==== Dataset records ====
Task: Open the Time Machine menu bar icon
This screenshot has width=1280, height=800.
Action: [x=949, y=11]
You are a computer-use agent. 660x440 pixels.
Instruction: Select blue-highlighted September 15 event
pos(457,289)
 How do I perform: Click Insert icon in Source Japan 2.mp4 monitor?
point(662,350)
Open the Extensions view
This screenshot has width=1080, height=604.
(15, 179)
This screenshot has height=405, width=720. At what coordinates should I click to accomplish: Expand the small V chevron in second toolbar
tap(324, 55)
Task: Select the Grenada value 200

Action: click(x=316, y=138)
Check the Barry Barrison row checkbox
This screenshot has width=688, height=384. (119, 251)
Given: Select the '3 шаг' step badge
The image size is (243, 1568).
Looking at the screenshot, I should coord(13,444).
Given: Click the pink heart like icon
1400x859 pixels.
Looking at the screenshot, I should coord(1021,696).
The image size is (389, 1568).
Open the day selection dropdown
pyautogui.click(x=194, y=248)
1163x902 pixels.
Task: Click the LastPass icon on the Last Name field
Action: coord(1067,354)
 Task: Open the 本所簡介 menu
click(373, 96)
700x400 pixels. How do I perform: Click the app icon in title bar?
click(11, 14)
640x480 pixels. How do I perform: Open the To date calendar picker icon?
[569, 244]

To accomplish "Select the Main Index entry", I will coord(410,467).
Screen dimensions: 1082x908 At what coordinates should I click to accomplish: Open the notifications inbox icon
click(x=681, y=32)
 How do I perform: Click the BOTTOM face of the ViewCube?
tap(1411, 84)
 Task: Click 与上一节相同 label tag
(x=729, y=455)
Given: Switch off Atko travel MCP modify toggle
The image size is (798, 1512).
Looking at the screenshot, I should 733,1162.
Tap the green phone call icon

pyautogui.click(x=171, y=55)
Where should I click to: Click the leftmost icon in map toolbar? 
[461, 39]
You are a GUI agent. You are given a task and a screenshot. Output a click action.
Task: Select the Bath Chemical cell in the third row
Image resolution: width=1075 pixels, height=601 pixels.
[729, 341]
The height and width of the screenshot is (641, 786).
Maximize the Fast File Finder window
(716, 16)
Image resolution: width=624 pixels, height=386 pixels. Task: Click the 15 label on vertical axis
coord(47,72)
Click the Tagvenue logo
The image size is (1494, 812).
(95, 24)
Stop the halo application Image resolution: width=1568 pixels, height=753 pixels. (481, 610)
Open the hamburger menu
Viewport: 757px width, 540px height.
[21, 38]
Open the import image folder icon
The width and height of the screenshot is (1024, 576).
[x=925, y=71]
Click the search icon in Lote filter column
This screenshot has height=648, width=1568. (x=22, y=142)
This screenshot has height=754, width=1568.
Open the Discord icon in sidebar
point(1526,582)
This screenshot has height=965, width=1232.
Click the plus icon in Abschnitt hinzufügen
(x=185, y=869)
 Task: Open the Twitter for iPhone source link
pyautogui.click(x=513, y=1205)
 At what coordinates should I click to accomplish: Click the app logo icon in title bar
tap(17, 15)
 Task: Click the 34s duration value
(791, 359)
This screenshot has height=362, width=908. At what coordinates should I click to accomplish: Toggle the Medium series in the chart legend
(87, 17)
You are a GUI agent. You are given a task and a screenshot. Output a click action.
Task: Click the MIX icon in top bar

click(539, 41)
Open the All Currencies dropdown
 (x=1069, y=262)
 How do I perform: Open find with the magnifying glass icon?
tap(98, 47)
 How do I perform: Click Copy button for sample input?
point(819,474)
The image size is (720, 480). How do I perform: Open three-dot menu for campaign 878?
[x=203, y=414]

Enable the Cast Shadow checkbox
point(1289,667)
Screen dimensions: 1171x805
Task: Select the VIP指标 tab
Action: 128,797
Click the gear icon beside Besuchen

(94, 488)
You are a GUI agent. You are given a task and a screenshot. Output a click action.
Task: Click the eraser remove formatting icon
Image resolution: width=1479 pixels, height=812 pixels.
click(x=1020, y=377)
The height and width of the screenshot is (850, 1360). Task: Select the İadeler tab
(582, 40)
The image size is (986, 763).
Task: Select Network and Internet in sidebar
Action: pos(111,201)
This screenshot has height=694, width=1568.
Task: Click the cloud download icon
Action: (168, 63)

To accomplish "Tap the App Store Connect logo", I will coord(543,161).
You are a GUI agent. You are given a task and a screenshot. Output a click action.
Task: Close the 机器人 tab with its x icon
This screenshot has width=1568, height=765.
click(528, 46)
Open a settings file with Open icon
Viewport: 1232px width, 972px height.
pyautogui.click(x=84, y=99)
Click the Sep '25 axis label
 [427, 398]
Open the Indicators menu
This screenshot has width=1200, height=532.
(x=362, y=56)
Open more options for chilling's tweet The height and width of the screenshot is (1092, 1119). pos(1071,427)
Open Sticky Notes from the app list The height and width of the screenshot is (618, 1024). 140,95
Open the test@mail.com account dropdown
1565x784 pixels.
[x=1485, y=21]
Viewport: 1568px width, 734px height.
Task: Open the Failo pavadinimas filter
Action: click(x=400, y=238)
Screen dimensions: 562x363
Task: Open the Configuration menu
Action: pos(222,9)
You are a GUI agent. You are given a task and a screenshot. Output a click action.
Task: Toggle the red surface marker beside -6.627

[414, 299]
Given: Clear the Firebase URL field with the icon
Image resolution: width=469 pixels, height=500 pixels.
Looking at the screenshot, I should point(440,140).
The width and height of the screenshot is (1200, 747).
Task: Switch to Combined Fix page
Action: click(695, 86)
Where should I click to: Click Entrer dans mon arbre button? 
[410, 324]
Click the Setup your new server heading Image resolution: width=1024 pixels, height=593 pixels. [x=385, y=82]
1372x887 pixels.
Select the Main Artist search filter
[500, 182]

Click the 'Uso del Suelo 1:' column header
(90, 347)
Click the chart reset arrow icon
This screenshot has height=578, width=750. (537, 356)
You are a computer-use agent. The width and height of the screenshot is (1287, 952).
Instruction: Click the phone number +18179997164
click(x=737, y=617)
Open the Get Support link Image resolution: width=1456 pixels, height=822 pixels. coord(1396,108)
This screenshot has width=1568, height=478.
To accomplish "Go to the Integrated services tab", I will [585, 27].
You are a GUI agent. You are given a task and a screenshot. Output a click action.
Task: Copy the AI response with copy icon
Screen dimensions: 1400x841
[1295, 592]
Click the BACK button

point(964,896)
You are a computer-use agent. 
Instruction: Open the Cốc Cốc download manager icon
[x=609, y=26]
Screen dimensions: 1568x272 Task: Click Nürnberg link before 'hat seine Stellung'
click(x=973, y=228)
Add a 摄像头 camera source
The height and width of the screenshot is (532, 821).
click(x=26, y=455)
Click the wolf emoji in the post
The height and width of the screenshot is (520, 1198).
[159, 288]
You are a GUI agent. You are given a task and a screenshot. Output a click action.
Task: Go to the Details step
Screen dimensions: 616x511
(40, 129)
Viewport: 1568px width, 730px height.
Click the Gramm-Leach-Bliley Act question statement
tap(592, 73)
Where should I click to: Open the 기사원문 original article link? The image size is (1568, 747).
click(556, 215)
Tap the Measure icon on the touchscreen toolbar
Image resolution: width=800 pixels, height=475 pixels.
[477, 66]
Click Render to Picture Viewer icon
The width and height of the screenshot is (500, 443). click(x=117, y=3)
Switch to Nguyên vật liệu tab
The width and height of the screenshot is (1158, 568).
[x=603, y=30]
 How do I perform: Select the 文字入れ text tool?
====
* What you need to do:
Return the rows from the line containing "The height and width of the screenshot is (850, 1360)." through the line containing "Action: pos(222,9)", both included, reproducing each line verbatim.

* Solution to this problem:
The height and width of the screenshot is (850, 1360). Task: Select the İadeler tab
(582, 40)
The image size is (986, 763).
Task: Select Network and Internet in sidebar
Action: pos(111,201)
This screenshot has height=694, width=1568.
Task: Click the cloud download icon
Action: (168, 63)

To accomplish "Tap the App Store Connect logo", I will coord(543,161).
You are a GUI agent. You are given a task and a screenshot. Output a click action.
Task: Close the 机器人 tab with its x icon
This screenshot has width=1568, height=765.
click(528, 46)
Open a settings file with Open icon
Viewport: 1232px width, 972px height.
pyautogui.click(x=84, y=99)
Click the Sep '25 axis label
 [427, 398]
Open the Indicators menu
This screenshot has width=1200, height=532.
(x=362, y=56)
Open more options for chilling's tweet The height and width of the screenshot is (1092, 1119). pos(1071,427)
Open Sticky Notes from the app list The height and width of the screenshot is (618, 1024). 140,95
Open the test@mail.com account dropdown
1565x784 pixels.
[x=1485, y=21]
Viewport: 1568px width, 734px height.
Task: Open the Failo pavadinimas filter
Action: click(x=400, y=238)
Screen dimensions: 562x363
Task: Open the Configuration menu
Action: pos(222,9)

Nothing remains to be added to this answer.